**SOURCE DATA**
▽
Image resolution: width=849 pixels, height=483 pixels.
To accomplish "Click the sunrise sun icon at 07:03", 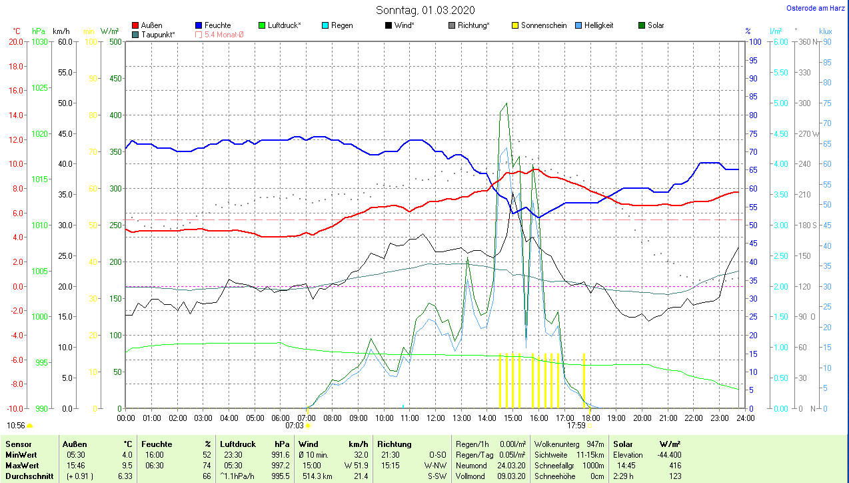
△
▽
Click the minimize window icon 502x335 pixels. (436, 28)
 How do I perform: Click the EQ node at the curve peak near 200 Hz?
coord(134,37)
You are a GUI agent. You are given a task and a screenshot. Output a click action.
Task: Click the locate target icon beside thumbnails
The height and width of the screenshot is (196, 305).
△
▽
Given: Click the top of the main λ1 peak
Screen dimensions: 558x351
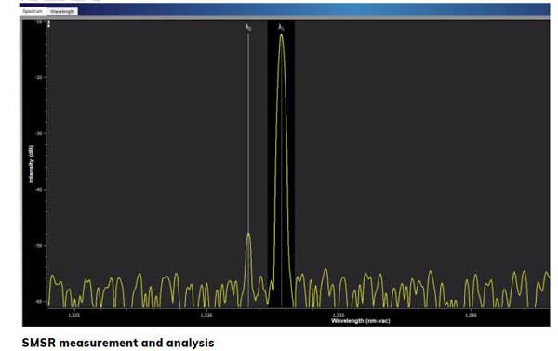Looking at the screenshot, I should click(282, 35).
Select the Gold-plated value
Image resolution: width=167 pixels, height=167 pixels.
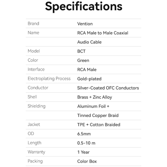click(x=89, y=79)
△
**TASK STATEMENT**
What's needed is an exact copy of the lines above from the one with "Image resolution: width=849" through the one with "the sunrise sun", both included; the pictures stay out.

**ANSWER TO THE PROBLEM**
Image resolution: width=849 pixels, height=483 pixels.
To accomplish "Click the sunrise sun icon at 07:03", 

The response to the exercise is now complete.